(EXERCISE DATA):
[Start of Attachment]

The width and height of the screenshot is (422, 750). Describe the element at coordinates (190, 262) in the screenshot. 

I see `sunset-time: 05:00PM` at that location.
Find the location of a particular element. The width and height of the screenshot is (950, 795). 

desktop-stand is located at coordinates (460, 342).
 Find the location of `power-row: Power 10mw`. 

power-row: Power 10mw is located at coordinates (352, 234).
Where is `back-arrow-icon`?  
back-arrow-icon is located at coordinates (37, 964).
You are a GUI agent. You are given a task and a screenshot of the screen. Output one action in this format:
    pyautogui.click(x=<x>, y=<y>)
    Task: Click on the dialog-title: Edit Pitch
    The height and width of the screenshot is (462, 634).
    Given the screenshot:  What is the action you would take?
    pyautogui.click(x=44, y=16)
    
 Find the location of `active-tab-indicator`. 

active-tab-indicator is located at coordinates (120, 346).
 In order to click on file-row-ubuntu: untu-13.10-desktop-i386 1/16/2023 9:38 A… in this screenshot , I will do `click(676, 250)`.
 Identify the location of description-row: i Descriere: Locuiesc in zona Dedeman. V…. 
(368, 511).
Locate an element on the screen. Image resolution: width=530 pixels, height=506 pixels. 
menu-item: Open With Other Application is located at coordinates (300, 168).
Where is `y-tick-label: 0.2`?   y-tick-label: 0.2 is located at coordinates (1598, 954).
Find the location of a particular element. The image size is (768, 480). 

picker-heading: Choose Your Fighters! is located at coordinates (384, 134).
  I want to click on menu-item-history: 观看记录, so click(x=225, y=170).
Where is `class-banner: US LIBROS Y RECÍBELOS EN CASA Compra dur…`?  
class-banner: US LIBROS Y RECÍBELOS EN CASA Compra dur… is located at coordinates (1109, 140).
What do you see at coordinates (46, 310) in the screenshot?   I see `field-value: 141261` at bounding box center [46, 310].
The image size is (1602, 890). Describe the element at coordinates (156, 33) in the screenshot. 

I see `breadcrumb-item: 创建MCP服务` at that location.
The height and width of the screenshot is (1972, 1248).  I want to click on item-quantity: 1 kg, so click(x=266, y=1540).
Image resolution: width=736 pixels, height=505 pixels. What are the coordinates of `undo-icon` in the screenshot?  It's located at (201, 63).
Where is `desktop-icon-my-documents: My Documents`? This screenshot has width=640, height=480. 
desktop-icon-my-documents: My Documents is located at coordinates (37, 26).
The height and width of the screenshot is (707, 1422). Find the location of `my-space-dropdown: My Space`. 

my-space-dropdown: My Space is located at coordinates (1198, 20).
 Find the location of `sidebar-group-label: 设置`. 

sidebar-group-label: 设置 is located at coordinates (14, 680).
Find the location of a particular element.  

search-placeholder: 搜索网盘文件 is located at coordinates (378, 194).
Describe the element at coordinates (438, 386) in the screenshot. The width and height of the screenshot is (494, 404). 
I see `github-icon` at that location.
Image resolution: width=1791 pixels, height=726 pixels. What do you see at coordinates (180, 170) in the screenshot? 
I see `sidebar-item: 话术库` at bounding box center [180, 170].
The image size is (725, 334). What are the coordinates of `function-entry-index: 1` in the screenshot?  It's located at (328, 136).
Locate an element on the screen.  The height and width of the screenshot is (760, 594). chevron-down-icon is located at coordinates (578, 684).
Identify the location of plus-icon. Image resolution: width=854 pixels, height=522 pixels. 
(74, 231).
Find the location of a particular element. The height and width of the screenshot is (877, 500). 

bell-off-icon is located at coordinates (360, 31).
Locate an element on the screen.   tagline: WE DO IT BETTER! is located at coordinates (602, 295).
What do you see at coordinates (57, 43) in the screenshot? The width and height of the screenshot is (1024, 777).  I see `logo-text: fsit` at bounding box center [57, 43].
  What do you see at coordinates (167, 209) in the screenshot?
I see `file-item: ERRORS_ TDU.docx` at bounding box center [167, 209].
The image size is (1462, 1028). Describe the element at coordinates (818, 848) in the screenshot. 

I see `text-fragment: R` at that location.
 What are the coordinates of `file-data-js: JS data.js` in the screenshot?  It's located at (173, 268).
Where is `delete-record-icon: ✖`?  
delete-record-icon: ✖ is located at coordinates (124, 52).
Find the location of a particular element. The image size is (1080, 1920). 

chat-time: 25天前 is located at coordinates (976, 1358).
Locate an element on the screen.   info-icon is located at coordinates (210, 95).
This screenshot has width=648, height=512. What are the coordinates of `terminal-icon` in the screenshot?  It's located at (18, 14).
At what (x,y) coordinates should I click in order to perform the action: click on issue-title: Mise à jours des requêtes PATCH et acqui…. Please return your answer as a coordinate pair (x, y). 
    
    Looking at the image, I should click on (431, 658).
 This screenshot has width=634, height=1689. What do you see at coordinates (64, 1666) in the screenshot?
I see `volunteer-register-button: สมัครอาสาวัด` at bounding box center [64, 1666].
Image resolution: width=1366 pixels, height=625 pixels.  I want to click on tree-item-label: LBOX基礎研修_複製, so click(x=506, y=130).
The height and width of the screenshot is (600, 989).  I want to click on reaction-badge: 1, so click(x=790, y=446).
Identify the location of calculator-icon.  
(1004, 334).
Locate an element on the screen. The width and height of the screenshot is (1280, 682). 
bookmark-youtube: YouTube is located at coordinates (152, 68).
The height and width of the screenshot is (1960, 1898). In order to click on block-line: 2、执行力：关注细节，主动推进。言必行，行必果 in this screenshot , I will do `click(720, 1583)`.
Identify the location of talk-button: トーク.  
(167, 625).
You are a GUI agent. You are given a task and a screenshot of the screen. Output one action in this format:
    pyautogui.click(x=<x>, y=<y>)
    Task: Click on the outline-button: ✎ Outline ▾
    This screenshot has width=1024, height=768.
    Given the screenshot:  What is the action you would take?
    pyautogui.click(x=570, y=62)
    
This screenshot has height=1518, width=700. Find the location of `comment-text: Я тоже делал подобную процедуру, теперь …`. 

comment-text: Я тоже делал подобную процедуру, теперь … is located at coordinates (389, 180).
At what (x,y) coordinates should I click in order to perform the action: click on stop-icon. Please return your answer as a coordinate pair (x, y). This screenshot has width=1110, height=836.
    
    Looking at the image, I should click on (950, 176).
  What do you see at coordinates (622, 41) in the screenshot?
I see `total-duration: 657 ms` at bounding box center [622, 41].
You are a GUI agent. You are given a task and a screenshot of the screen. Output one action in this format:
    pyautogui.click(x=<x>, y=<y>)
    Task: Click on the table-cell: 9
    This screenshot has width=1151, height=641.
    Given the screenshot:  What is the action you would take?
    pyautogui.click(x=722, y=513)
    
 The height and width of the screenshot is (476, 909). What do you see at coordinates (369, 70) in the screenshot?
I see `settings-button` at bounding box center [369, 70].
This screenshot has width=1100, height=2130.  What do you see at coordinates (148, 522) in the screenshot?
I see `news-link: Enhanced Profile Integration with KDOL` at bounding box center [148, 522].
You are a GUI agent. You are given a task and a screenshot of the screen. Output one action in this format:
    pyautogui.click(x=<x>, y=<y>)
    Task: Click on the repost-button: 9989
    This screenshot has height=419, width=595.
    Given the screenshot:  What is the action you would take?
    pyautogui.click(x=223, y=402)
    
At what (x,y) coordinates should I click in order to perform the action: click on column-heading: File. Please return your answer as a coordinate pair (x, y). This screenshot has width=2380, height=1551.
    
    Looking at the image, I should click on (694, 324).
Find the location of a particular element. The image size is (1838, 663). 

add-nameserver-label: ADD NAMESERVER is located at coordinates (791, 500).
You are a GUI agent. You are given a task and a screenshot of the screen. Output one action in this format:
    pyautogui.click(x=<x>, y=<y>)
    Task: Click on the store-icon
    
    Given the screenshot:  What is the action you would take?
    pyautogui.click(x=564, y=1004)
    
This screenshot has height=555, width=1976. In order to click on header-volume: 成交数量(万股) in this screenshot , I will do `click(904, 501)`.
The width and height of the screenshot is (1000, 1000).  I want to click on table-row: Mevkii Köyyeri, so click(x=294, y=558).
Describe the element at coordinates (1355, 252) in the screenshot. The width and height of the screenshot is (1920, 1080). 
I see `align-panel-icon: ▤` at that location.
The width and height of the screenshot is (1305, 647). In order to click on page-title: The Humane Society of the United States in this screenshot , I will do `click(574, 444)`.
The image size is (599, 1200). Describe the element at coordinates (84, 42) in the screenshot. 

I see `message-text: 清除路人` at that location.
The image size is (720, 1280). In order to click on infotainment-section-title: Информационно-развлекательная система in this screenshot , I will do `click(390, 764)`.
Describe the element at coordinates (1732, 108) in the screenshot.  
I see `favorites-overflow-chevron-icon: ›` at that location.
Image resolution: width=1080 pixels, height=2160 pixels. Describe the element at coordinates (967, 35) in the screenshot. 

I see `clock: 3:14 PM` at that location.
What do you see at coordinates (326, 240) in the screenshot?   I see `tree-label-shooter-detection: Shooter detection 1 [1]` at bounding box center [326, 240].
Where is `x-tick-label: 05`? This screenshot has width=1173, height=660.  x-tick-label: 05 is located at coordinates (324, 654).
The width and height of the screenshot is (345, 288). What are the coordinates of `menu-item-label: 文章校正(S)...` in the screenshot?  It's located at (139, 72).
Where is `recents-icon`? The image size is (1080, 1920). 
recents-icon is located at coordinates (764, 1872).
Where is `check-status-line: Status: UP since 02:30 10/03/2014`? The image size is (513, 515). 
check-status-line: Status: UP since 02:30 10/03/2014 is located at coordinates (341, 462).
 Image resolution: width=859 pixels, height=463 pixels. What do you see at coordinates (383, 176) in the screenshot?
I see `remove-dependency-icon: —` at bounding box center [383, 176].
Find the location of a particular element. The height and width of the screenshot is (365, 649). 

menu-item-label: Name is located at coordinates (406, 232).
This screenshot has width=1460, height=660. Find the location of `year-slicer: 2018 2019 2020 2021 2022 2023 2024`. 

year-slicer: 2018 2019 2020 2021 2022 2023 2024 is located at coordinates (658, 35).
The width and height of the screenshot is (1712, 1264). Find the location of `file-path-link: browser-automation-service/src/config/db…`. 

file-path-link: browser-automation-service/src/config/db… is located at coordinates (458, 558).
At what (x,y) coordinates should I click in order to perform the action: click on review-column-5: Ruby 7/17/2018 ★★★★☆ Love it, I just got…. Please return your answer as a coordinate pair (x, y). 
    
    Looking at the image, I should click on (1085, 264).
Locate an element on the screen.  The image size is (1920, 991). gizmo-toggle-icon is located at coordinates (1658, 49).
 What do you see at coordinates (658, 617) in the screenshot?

[End of Attachment]

(REQUIRED WORK): Rewrite the records from the line with "is (365, 649)." up to and including the line with "Looking at the image, I should click on (1085, 264).", replacing "screenshot" with "image" and changing nothing else. Give only those lines.

(YOUR SOLUTION):
Find the location of a particular element. The height and width of the image is (365, 649). 

menu-item-label: Name is located at coordinates (406, 232).
This image has width=1460, height=660. Find the location of `year-slicer: 2018 2019 2020 2021 2022 2023 2024`. 

year-slicer: 2018 2019 2020 2021 2022 2023 2024 is located at coordinates (658, 35).
The width and height of the image is (1712, 1264). Find the location of `file-path-link: browser-automation-service/src/config/db…`. 

file-path-link: browser-automation-service/src/config/db… is located at coordinates (458, 558).
At what (x,y) coordinates should I click in order to perform the action: click on review-column-5: Ruby 7/17/2018 ★★★★☆ Love it, I just got…. Please return your answer as a coordinate pair (x, y). 
    
    Looking at the image, I should click on (1085, 264).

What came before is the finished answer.